AIA Dallas Community Honor Award

March 24, 2017

In the fall of 2012, Visual Arts Chairman Susan Sanders-Rosenberg proposed to the Hockaday Leadership Team the building of a permanent installation as part of the Hockaday Centennial celebration.

Produced through an interdisciplinary collaboration between Hockaday students, teachers, and the visiting artist Carlyn Ray this large-scale, site-specific (suspended from GFF Architects’ reinforced ceiling) sculpture is comprised of 890 recycled glass elements made by the diverse Hockaday community including students from every grade, as well as faculty and staff.

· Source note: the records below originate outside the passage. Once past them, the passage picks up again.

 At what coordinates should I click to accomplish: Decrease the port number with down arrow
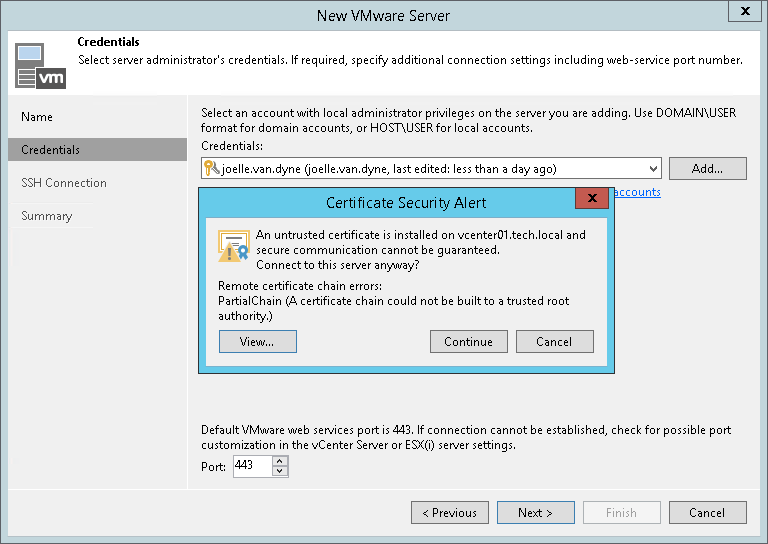click(280, 471)
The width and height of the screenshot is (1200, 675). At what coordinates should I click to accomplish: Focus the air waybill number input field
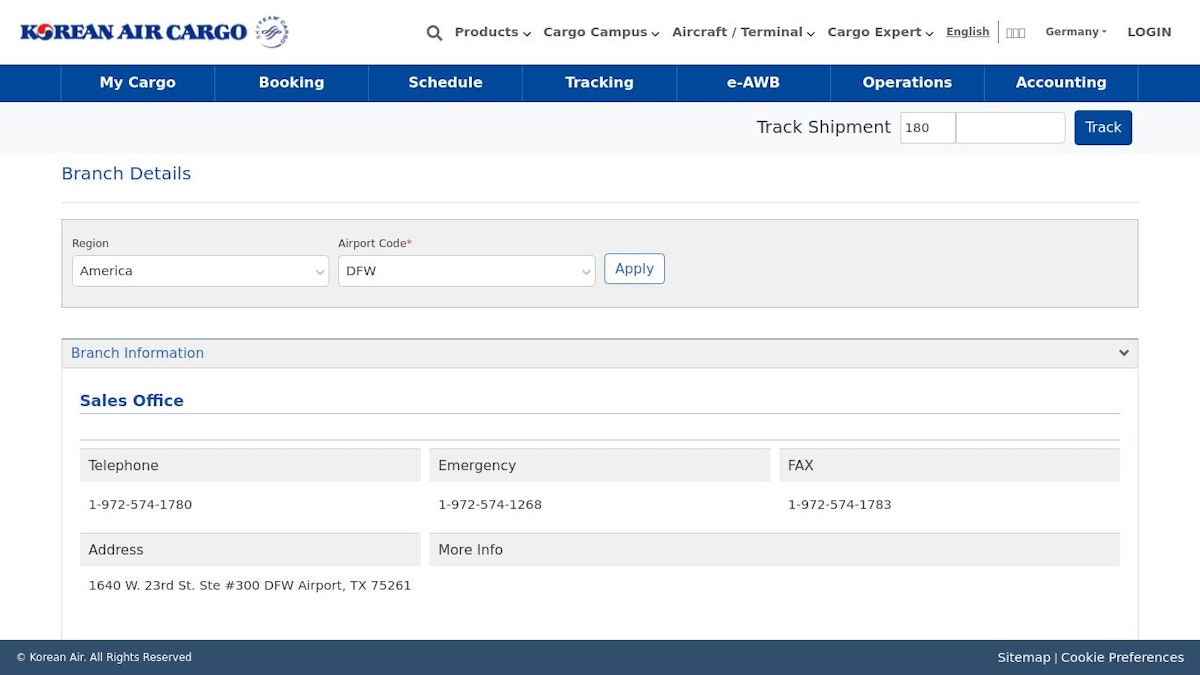tap(1010, 128)
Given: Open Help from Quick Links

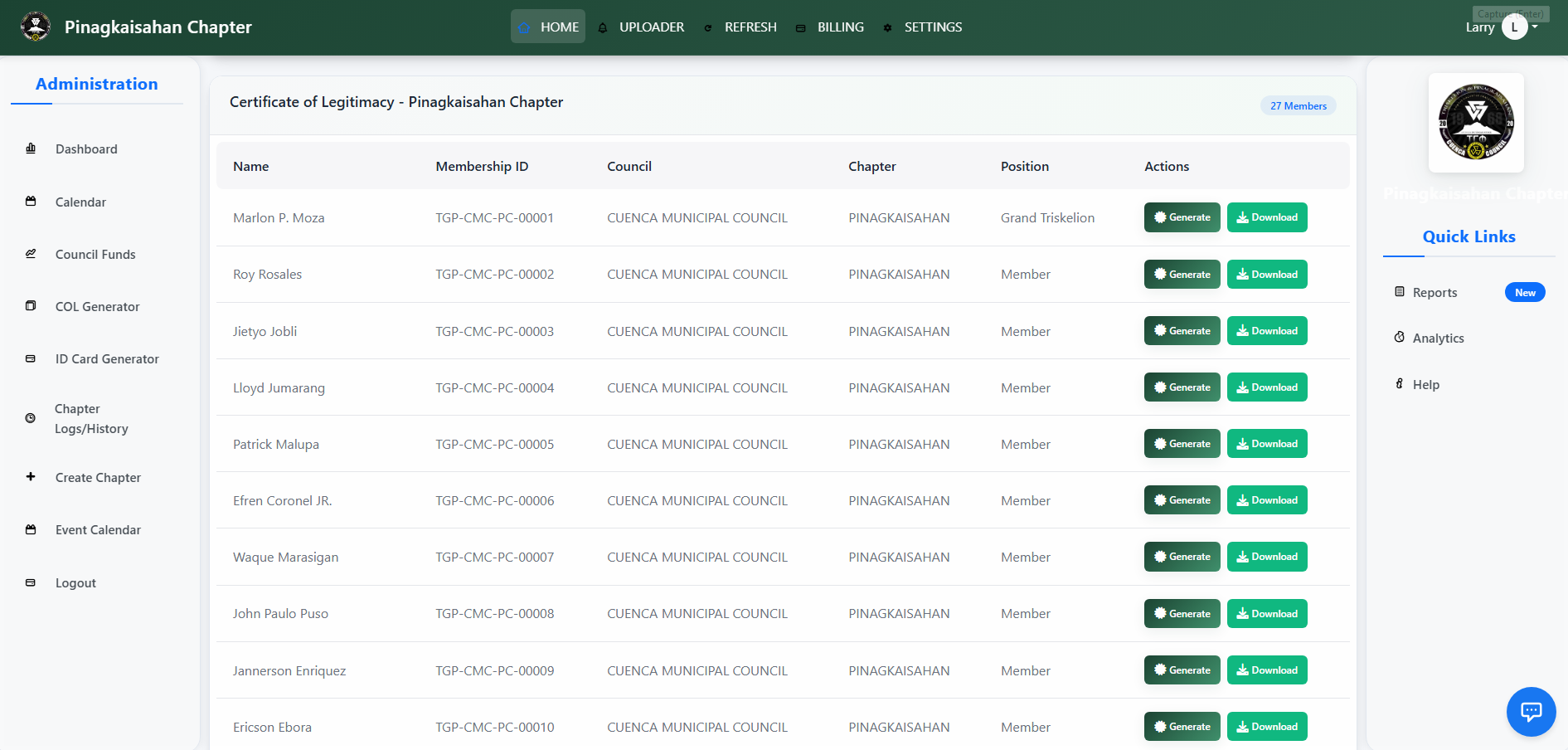Looking at the screenshot, I should pyautogui.click(x=1425, y=385).
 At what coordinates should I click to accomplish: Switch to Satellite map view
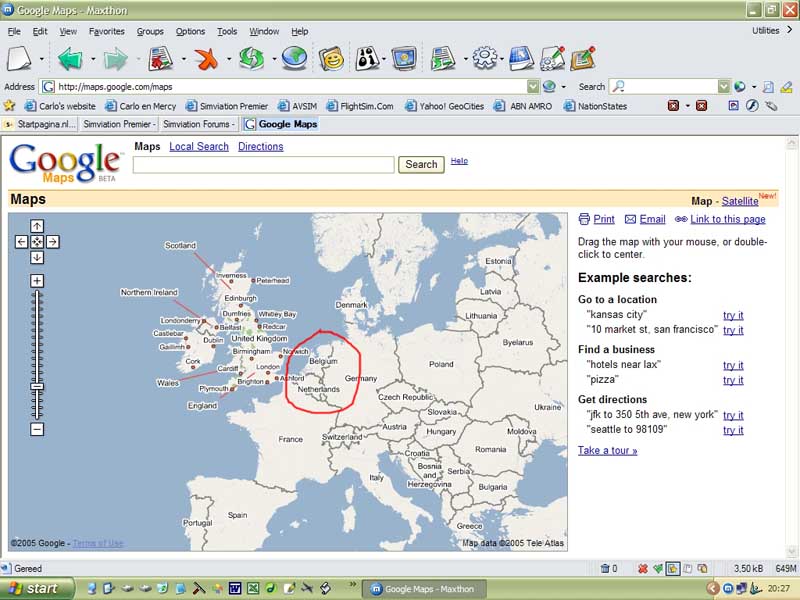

Based on their study of phyllotaxis and Fibonacci sequences in nature, Hockaday visual arts students worked under the tutelage of Upper School Art Instructor Juliette McCullough and created an initial design for The Centennial Sculpture. The Centennial Senior Class voted on and chose their favorite working design.  Visiting glass artist Carlyn Ray guided math students as they collaborated with visual arts students in finalizing the sculpture’s design.

During the 2013-2014 academic year, students collaborated with faculty in the Science, Fine Arts, and Math departments and with Carlyn Ray to create individual glass tiles.  Over the course of the next two years, Carlyn Ray Designs, consulting engineers Kyle Heironimus and Amy Patrick (Hockaday alumna), Susan Sanders-Rosenberg, and Hockaday CFO JT Coats, worked with the John Christian Designs team to make the sculpture a reality.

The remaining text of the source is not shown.